▶ [EXTRACT PROVIDED]
· · ·

The historian William Appleman Williams — whose influence hangs over every page of Gangsters of Capitalism, as it does over other recent books, like Daniel Immerwahr’s How To Hide an Empire and Greg Grandin’s The End of the Myth — famously characterized the militarist contradiction at the heart of US society as “the tragedy of American diplomacy.” Even as American popular culture celebrated self-determination as its highest political value, the US security state could never tolerate the revolutionary changes true decolonization demanded.
Thousands of enlisted soldiers like Butler believed themselves to be “the vanguard of an international crusade” against tyranny, in Katz’s words, even as they systematically annihilated liberation movements around the globe. The United States’ self-defeating drive to remake the world in its own image through force persisted well beyond the Spanish-American war, of course, motivating a whole century of unilateral military interventions and inaugurating a multigenerational pattern of overseas “forever wars” that, even today, show few signs of slowing down.
The so-called American century was not the “natural” outcome of “a galaxy of individual choices, freely made by a planet hungry for an endless supply of Marvel superheroes and the perfect salty crunch of McDonald’s fries,” Katz writes. It was maintained through aggression and atrocity. The guarantors of American prosperity were (and are) people like the young Smedley Butler — idealistic in some ways, cynical in others, but always armed with the best weapons money could buy and forever willing to inflict catastrophic violence in any country but their own.
What Butler intuited in the final years of his life, and what Katz illustrates beyond a shadow of a doubt in Gangers of Capitalism, is that eventually, inevitably, every war comes home.
The People’s Turncoat
At no point in his life could Butler credibly claim to be a member of the ordinary class of Americans he celebrated from behind the podium. His membership in Philadelphia’s upper crust was inscribed in his very name, Smedley Darlington Butler — Darlington for his mother’s family, one of the wealthiest on the Main Line, and Butler for his father’s, which contained no fewer than two long-serving and prominent congressmen.
The family was more than capable of advancing their son’s professional status and preserving his public reputation. Still, Katz suggests that toward the end of his life “Butler may have suspected a deeper truth” about his privilege than others of his station were willing to acknowledge. Placing the reader inside Butler’s head as he addresses an audience of University of California students in 1939, Katz speculates that the ex-Marine saw “the students’ comfortable cheap cotton clothes, the Packards and Fords lined up outside on College Avenue, the bananas and breakfast cereals in their bellies” and knew that they “owed everything to his sacrifices and his crimes — what he and his Marines had done to millions of others . . . in jungles and drought-stricken fields thousands of miles away.”
On the eve of World War II, Butler was also beginning to understand that his country, drunk on its own wine, had fought itself blindly into a terrible trap. To preserve the privilege they inherited but did not earn, the new generation of Americans he saw before him on that sun-dappled California quad would now have to face down the rival powers that threatened to wrest the United States’ hidden empire away. The overseas wars Butler and his collaborators had initiated decades prior simply refused to end.

· · ·

▶ [EXTRACTED RECORDS]
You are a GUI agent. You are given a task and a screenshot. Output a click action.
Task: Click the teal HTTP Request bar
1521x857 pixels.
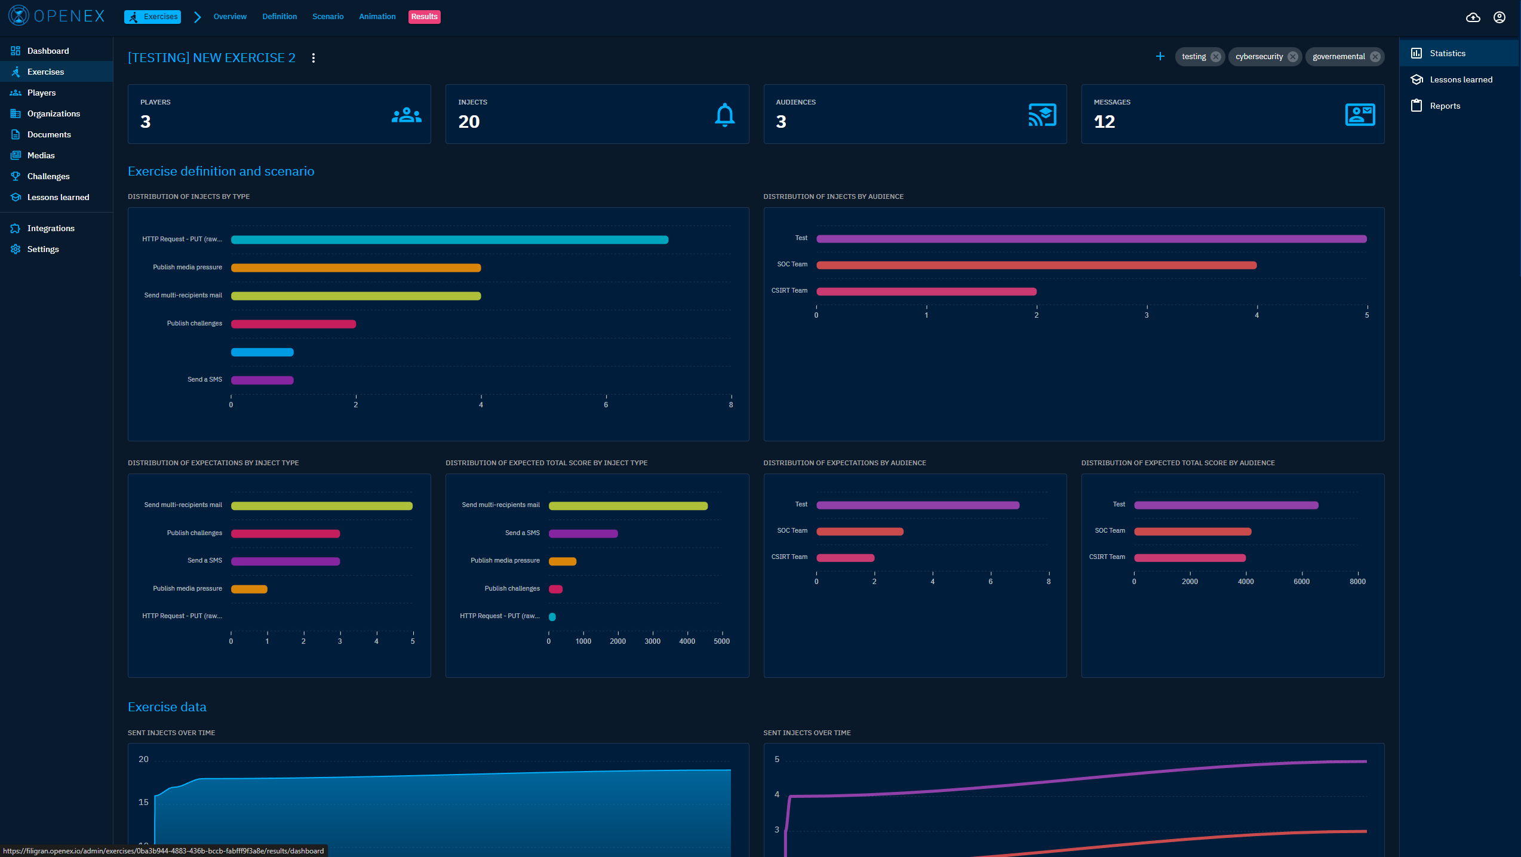pyautogui.click(x=449, y=239)
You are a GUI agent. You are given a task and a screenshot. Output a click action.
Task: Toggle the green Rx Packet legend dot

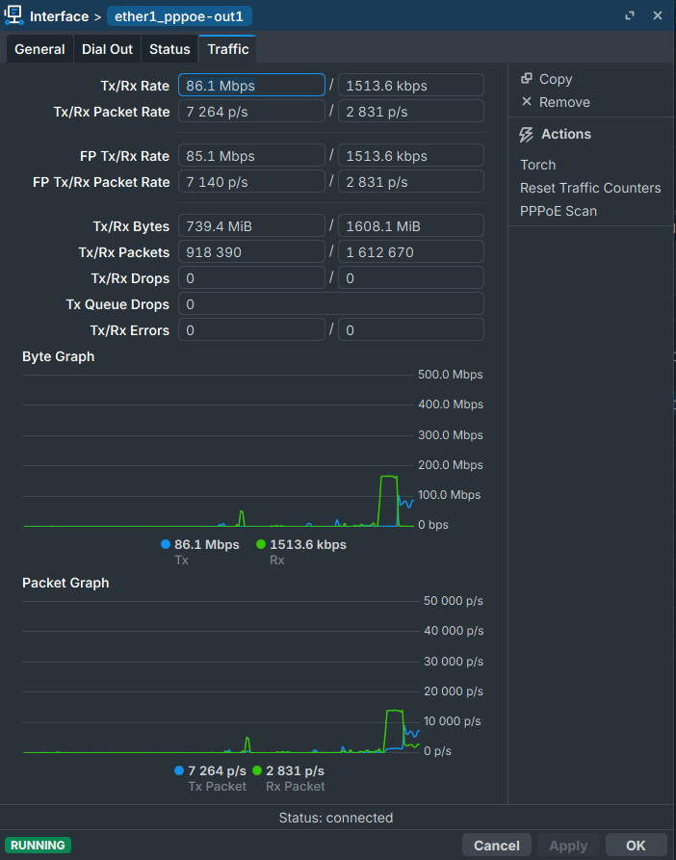tap(257, 770)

· · ·

▶ [PARTS OF THE EXERCISE]
a) According to the passage on Smedley Butler, which family was the name Darlington taken from?
b) Reproduce the part of the passage on Smedley Butler that runs from "The so-called American" to "war comes home.".

▶ [THE RESPONSES]
a) His mother's family, one of the wealthiest on the Main Line.

b)
The so-called American century was not the “natural” outcome of “a galaxy of individual choices, freely made by a planet hungry for an endless supply of Marvel superheroes and the perfect salty crunch of McDonald’s fries,” Katz writes. It was maintained through aggression and atrocity. The guarantors of American prosperity were (and are) people like the young Smedley Butler — idealistic in some ways, cynical in others, but always armed with the best weapons money could buy and forever willing to inflict catastrophic violence in any country but their own.
What Butler intuited in the final years of his life, and what Katz illustrates beyond a shadow of a doubt in Gangers of Capitalism, is that eventually, inevitably, every war comes home.